Solo Monk, 2014, Collaged papers, acrylic, spray paint, album cover, tape, and oil pastel on canvas, 40x60”

Chandra Dieppa Méndez-Ortiz is a Boston-based artist who engages with historical and personal narratives, discarded materials, paint and mark making through a series of inter-related works on paper, canvas, and wood in order to illustrate and connect nonlinear histories, memories, and places. She explores personal histories of labor, migration, colorism, protest, culture and love set against the backdrop of evolving civil, voting and housing rights policy in the U.S., in order to make direct connections to our society’s progress and struggles. 

Méndez-Ortiz is in conversation with a history of mark making, drawing, painting and found objects while combining the historical and the contemporary in order to honor, learn from and reimagine the ways in which people of color, particularly Black people have navigated and contributed to American life. 

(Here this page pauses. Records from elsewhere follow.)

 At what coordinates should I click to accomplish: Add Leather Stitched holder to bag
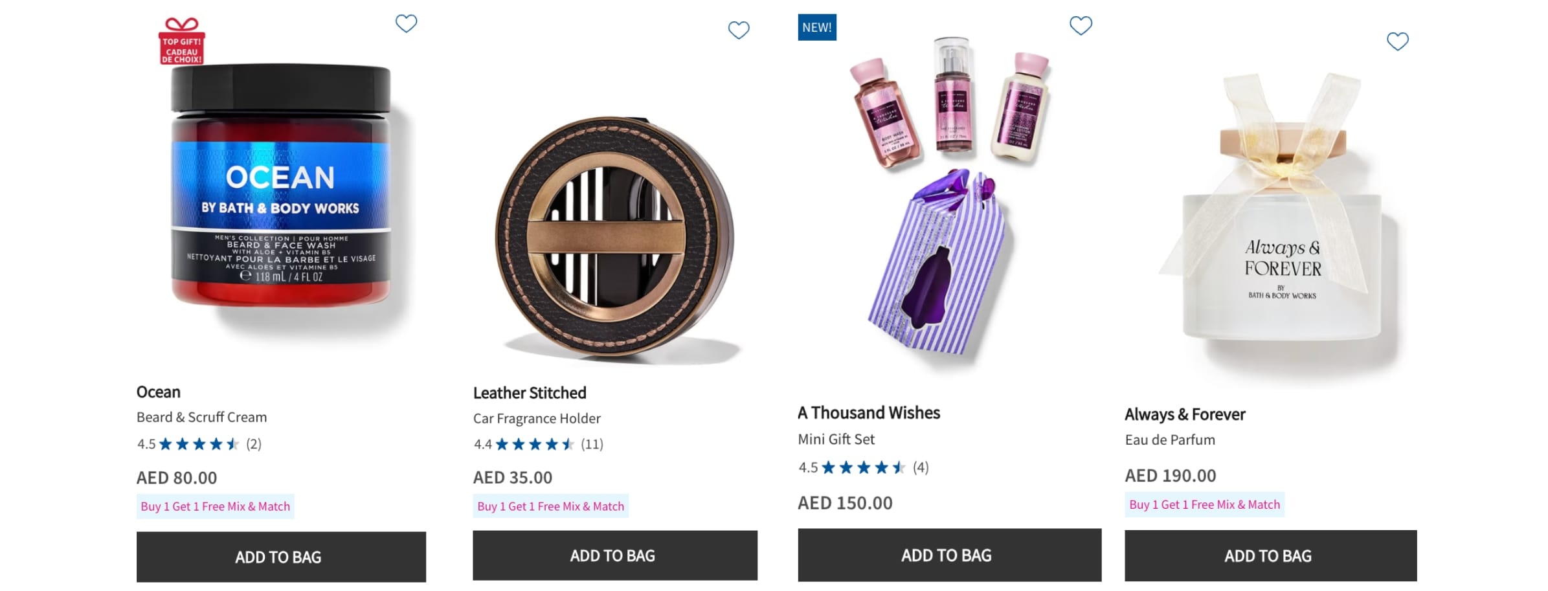(614, 555)
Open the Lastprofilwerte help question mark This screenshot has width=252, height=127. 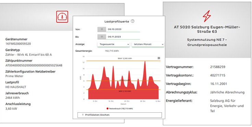(x=132, y=21)
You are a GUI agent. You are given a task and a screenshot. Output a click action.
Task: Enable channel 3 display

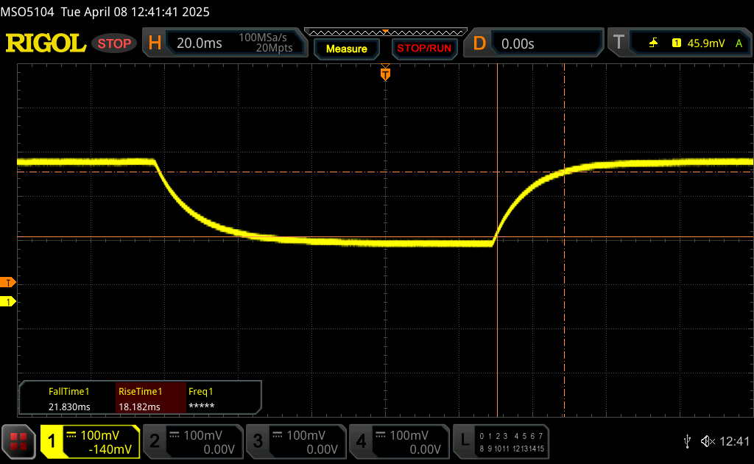pos(295,441)
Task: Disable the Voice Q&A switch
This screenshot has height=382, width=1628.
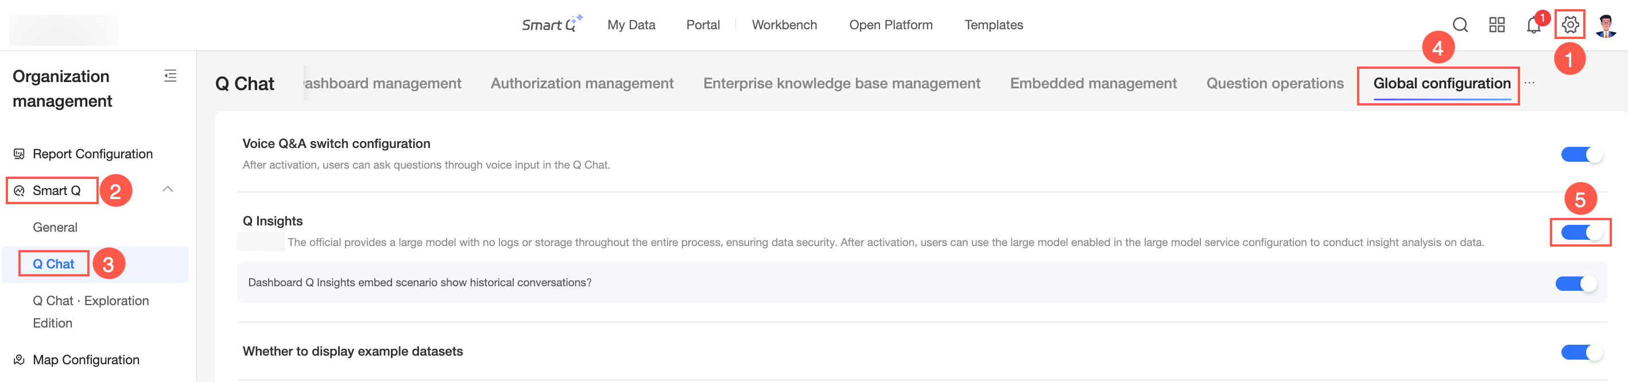Action: click(1581, 155)
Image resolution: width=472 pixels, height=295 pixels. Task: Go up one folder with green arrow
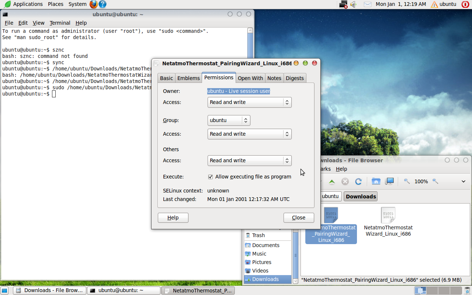coord(332,181)
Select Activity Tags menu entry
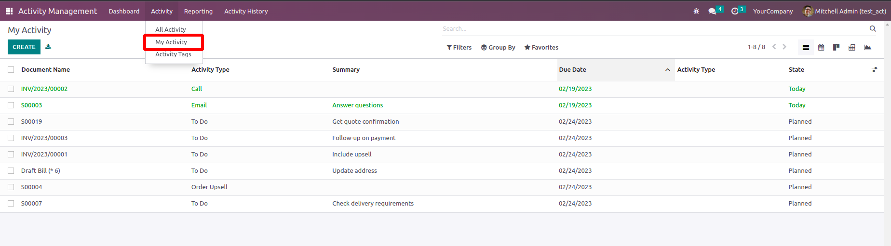 173,54
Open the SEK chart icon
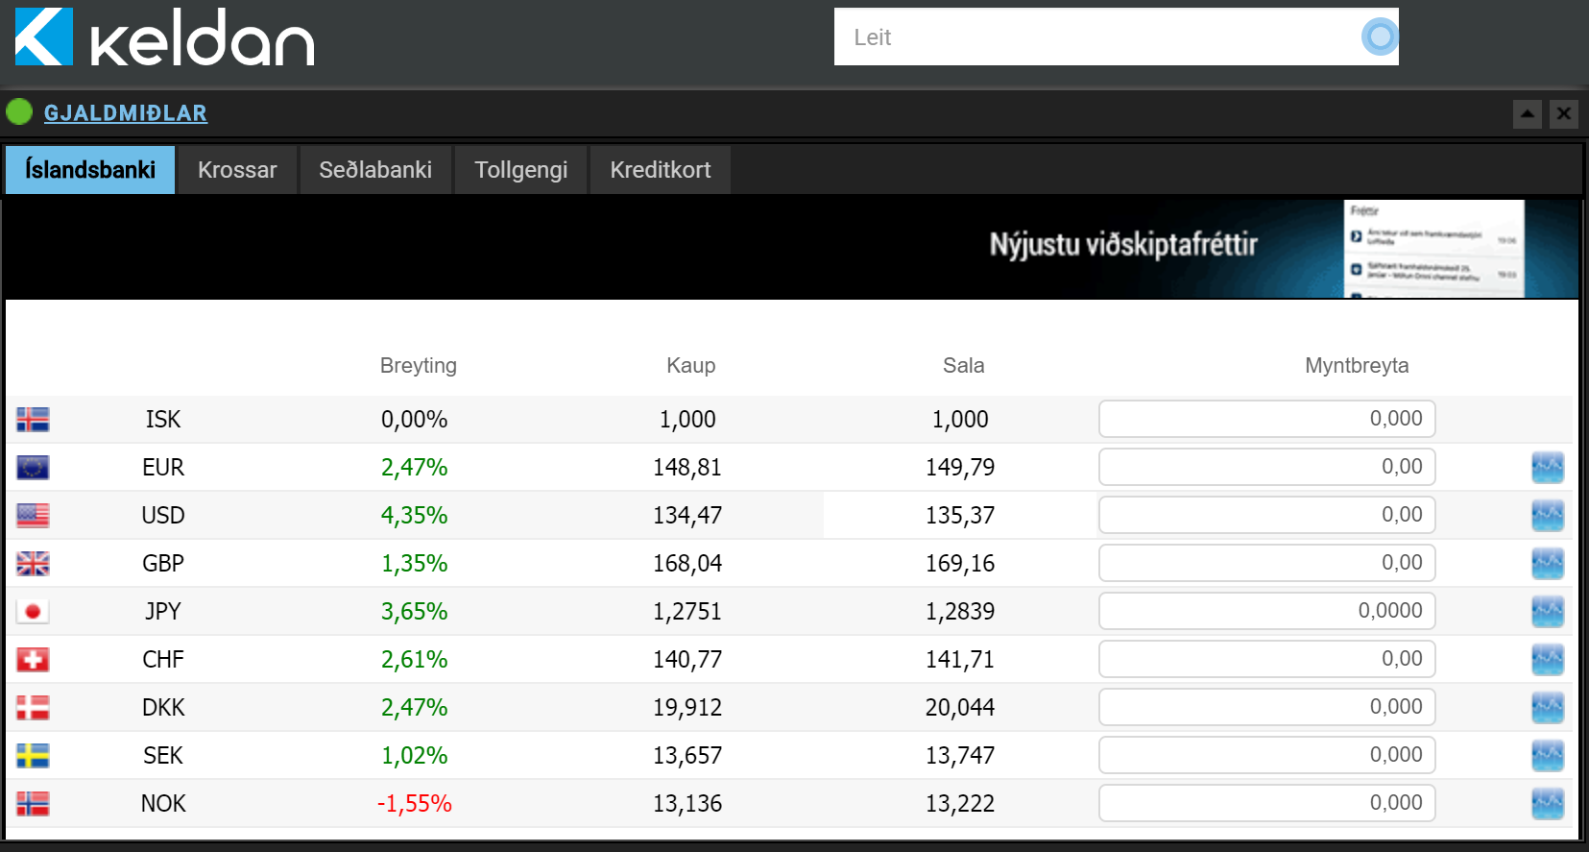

Méndez-Ortiz was born in 1972 in Paterson, New Jersey and was raised in Tampa, Florida. She received her Bachelor of Arts degree from Florida State University, a Post-Baccalaureate degree in Painting from the School of the Museum of Fine Arts, and a Master of Science in Art Education from Massachusetts College of Art and Design.  In October 2011, she was awarded the prestigious Brother Thomas Fellowship for artistic excellence and vision by The Boston Foundation, and in 2018 she received the State Universities of Massachusetts Education Alumni Award for excellence in education.

Méndez-Ortiz is the Executive Director of Artward Bound at Massachusetts College of Art and Design (MassArt). Artward Bound is a free four year college access and success program in the arts for first generation Boston area students of color. She is also Co-Director of Boston’s Radical Imagination for Racial Justice Grant Program, a partnership between The Surdna Foundation, MassArt and The City of Boston’s Mayor’s Office of Arts and Culture, with the goal of supporting artists of color to imagine and advance racial justice through collaborative projects in their communities. 

 

Brown Series
Brown references the many shades of my family; the connection to the land; and the browning of America. Brown is a series of large scale paintings on paper, where I visualize often told stories of my family's migration from Cuba in the early 1900’s and each generation's subsequent pursuit of the American dream. Themes include: identity, colorism, work, migration, scarcity and abundance and what it means to be an American citizen.

Patch Work Series
To patch, to mend, to repair, to bring together and strengthen. The Patch Work Series are mixed-media collage works on paper and canvas where I engage with discarded/found materials, narratives and memories in order to construct new meanings, spaces, and possibilities.

Record Player Project
The Record Player Project is a series of large scale mixed media paintings on canvas that use original black music – blues, jazz and hip hop – as the compositional focus of seeing community through improvisation, rhythm, history, and storytelling.